En mars 1967, Michel Foucault formule pour la première fois le concept d’“héterotopie” pour désigner, par distinction des utopies, tous les espaces réels extérieurs et publics intermédiaires et indéfinissables traversés par l’être humain, “sortes de lieux hors de tous les lieux” s’étendant des édifices sacrés aux cimetières en passant par les salles de cinéma. Si le philosophe français ne cite alors aucune œuvre pour exemplifier son propos, son néologisme – formé à partir des termes grecs heteros (autre) et topos (espace) – pourrait également englober les créations artistiques dont le public fait l’expérience réelle, sensorielle, spatio-temporelle voire émotionnelle. Car au fil des pratiques respectives des jeunes artistes français Claire Nicolet et Valentin Ranger, que la galerie du jour réunit pendant deux mois dans une exposition à quatre mains, ce sont bien des centaines d’ “espaces autres” que l’on rencontre, déployés à travers des médiums et techniques variés et des formes étonnantes – pour ne pas dire déroutantes.
À l’épurement, l’immobilité et à l’inflexible structure des œuvres de Claire Nicolet, Valentin Ranger répond par le foisonnement dionysiaque assumé des siennes. Là où la première dépeint avec une certaine distance et frontalité des espaces extérieurs dont l’humain semble avoir disparu, le second immerge le spectateur au cœur de mondes intérieurs qui s’infiltrent jusqu’en-dessous de l’épiderme, où des corps hybrides et colorés cohabitent, s’imbriquent voire éructent dans des scènes de jouissance orgiaques.

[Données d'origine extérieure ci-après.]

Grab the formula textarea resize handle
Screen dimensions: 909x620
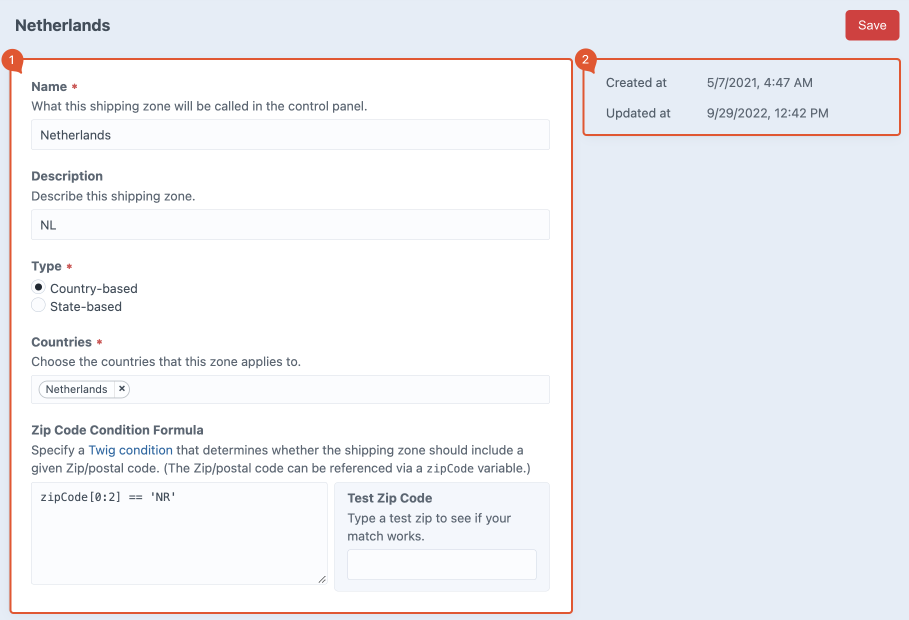[321, 578]
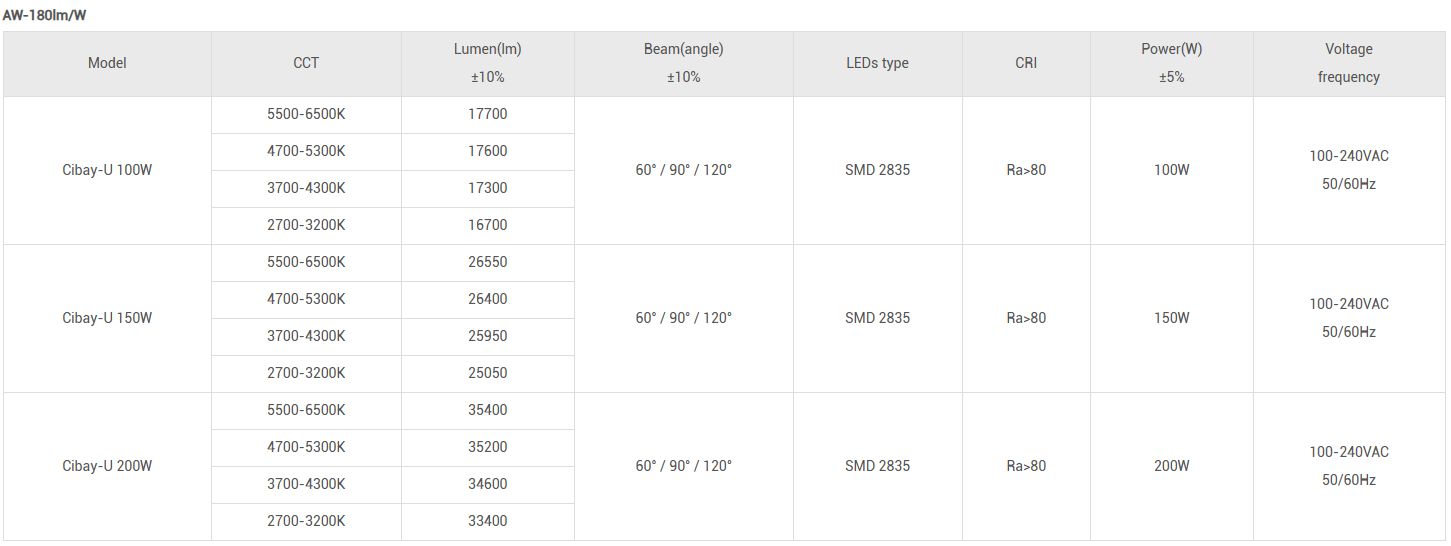Click the 16700 lumen value cell

point(487,225)
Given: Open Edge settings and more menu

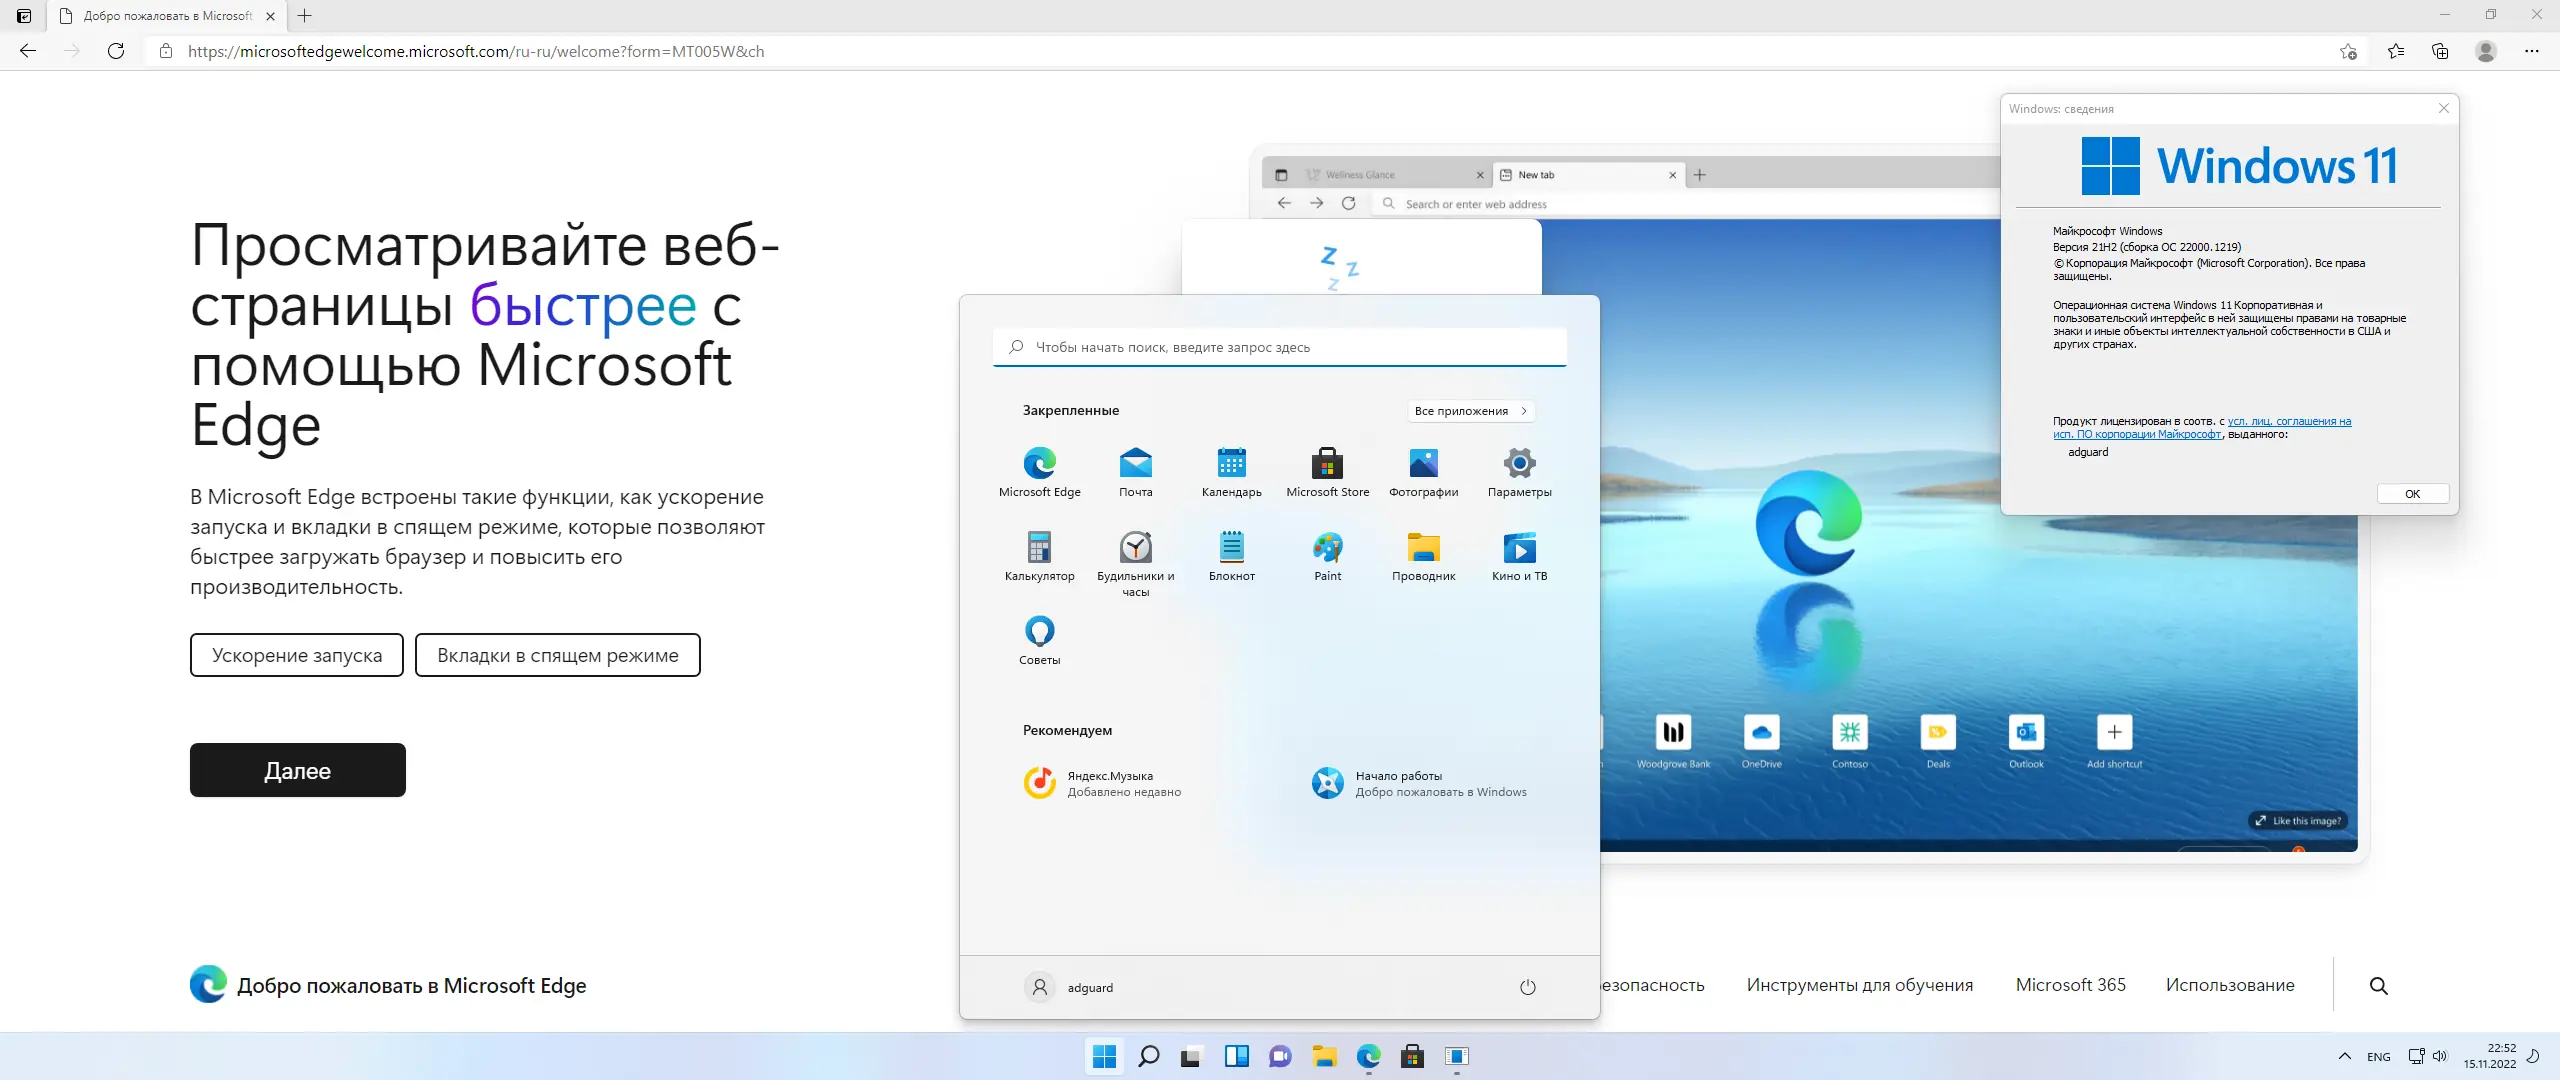Looking at the screenshot, I should (2531, 51).
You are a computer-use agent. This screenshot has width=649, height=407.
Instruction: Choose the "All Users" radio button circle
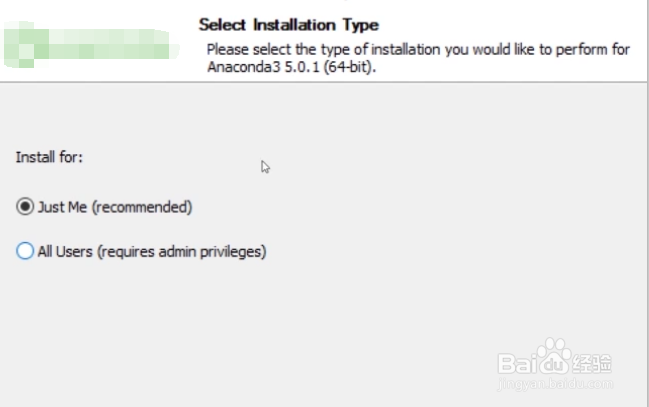click(x=25, y=252)
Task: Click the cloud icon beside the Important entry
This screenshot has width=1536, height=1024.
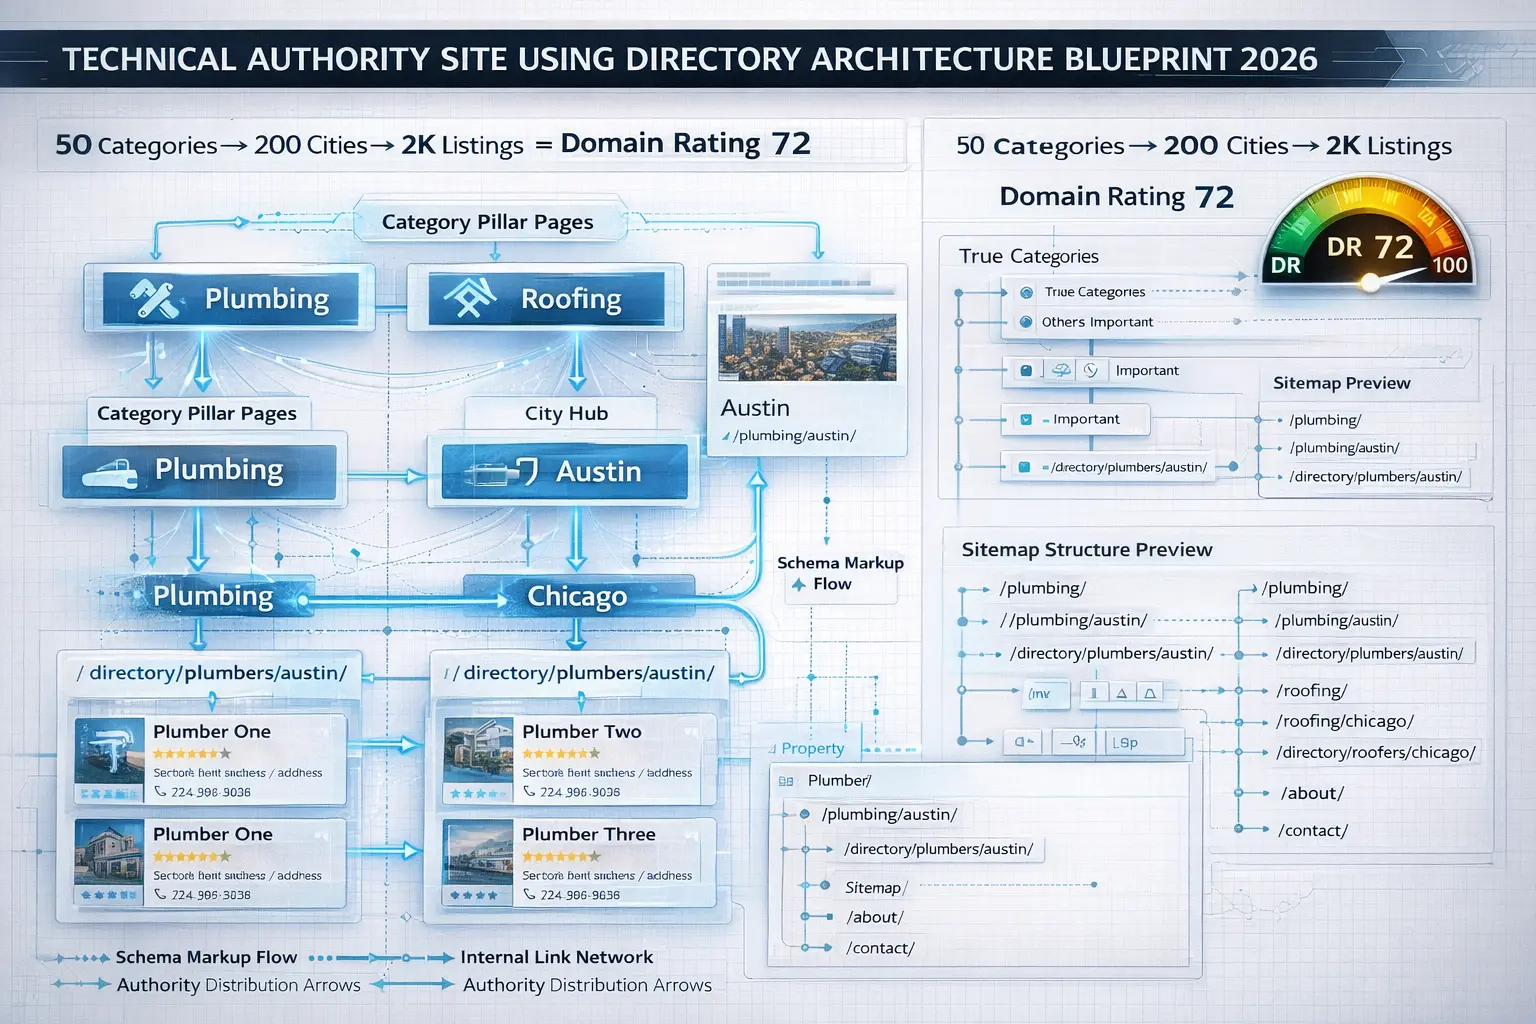Action: [1059, 369]
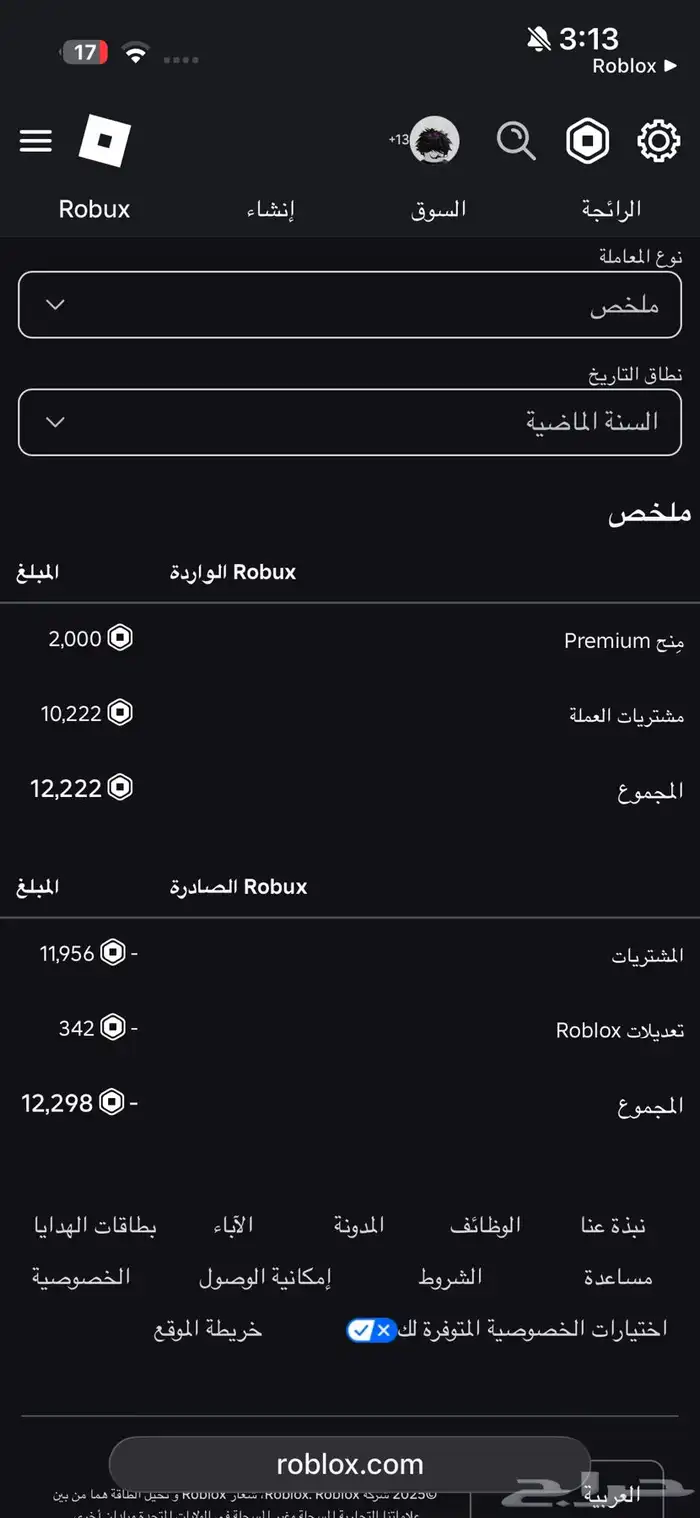Open the search icon
This screenshot has width=700, height=1518.
(x=516, y=141)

À première vue, tout oppose les pratiques de Claire Nicolet et Valentin Ranger. Mais au-delà des apparentes divergences, ce sont ici leurs points de convergence, plus nombreux qu’ils n’y paraissent, qui font toute la justesse de ce face à face. L’antinomie entre absence de l’être vivant au profit du paysage chez la première, et son abondance chez le second, au point de faire passer son environnement à l’arrière-plan, sont en fait tout aussi fallacieux. Discret, l’humain n’en est pas moins présent dans les œuvres de Claire Nicolet, dont les immeubles, fenêtres et autres encadrements de portes ont tous été conçus d’après les dimensions de notre espèce, que l’envahissante végétation dépeinte semble inciter à l’humilité. Quant aux espaces chez Valentin Ranger, ils comptent autant que les corps en ce qu’ils plongent le public dans son imaginaire touffu, déployé de la surface du papier à celle de l’écran vidéo.